FRANKFORT, Ky. (FOX 56) — As we celebrate women’s history month, we’re taking a closer look at a new piece of legislation that protects both women and men from discrimination based on their hairstyle.

Earlier this week, Frankfort became the third city in the state to enact a Crown Act Ordinance. The ordinance makes it illegal to discriminate based on natural hair and hairstyles such as braids twists and locs.

City commissioner Katrisha Waldridge is a mother of two teen boys and not only has she become a role model for them, but for adult women as well.

“We had a full vote all the way from Mayor Wilkerson, all the way down to our whole city commission. We voted for it. So it was not something that we were iffy about,” Waldridge said.

Waldridge is helping detangle possible discrimination in Frankfort with the passage of the crown act.

“It’s shameful that we must be here, that we must be here to fight for something that comes natural for ourselves,” Waldridge said.

The word crown stands for Creating a Respectful and Open World for natural hair.
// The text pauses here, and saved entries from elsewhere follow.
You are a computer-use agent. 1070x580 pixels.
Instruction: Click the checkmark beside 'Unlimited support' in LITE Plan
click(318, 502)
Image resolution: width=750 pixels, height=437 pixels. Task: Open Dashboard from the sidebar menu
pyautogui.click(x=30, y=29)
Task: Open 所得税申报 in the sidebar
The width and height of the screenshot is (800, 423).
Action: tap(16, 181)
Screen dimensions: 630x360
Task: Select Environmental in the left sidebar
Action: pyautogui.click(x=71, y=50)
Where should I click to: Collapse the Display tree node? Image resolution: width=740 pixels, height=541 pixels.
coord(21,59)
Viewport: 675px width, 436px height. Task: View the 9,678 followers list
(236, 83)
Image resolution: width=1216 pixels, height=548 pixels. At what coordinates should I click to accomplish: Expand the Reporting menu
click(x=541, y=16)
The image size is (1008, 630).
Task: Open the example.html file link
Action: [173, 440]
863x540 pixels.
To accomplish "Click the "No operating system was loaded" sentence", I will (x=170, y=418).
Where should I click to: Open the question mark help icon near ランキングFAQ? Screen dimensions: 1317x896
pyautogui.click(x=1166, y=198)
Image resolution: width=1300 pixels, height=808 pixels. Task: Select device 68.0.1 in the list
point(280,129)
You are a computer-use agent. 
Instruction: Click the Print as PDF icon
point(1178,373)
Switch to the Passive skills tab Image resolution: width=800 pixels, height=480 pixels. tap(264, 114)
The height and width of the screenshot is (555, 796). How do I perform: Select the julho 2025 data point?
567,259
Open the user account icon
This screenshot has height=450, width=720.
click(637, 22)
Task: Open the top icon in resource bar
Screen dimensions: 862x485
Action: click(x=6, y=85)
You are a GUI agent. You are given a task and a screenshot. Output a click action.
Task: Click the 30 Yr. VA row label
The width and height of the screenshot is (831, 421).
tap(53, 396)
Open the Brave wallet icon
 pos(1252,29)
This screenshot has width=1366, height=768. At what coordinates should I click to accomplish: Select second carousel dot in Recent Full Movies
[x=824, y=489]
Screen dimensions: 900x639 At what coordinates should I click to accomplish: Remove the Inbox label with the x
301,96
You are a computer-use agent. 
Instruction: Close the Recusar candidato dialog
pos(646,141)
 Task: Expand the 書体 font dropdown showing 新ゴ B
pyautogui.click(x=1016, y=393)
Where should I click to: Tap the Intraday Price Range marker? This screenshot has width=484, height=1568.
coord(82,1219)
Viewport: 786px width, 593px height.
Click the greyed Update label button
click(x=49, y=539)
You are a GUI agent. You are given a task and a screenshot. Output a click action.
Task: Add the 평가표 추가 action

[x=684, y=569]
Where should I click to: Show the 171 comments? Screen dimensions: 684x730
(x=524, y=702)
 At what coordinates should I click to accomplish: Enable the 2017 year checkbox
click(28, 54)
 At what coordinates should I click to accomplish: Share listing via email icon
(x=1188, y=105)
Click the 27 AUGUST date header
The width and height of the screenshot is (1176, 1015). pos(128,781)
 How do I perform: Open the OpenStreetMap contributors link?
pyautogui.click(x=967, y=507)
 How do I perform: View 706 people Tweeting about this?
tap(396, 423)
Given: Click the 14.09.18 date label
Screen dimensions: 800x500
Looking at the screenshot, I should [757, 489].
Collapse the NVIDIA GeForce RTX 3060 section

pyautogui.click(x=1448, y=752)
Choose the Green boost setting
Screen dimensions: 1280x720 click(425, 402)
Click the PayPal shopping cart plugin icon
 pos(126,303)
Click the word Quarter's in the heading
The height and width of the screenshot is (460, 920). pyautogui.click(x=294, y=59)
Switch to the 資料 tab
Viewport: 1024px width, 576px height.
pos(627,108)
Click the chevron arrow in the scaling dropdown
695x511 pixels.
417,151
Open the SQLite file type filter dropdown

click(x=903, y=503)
“Even as a woman, sometimes when you go in for an interview, a lot of times we don’t wear our natural hair to the interviews. We are now because it’s becoming a little bit more prevalent and more welcomed,” Waldridge said.

Waldridge is the first Black woman to be elected as a Frankfort city commissioner and serves as mayor pro-tem. She is the force behind the ordinance.

“In the ordinance it states, that is by natural origin for natural hairstyles. But, also it said protective hairs,” Waldridge said.


The ordinance makes it illegal to discriminate based on natural hair and hairstyles such as braids twists and locs the hairstyle that can be seen on her son who plays soccer.

In approving the crown act council members noted that black hairstyles were more like to be perceived as unprofessional. The ordinance strives to dismantle those biases in the workplace and schools.

“We are going to shine from here on out with our hair, with our loc, and with our protectiveness and I want every little girl to know when they go to school that they’re beautiful Waldridge said.

There was some pushback before the act was passed commissioners said there is no mention in the law of specific ethnic backgrounds. But the “whereas” section does use the Black community as an example.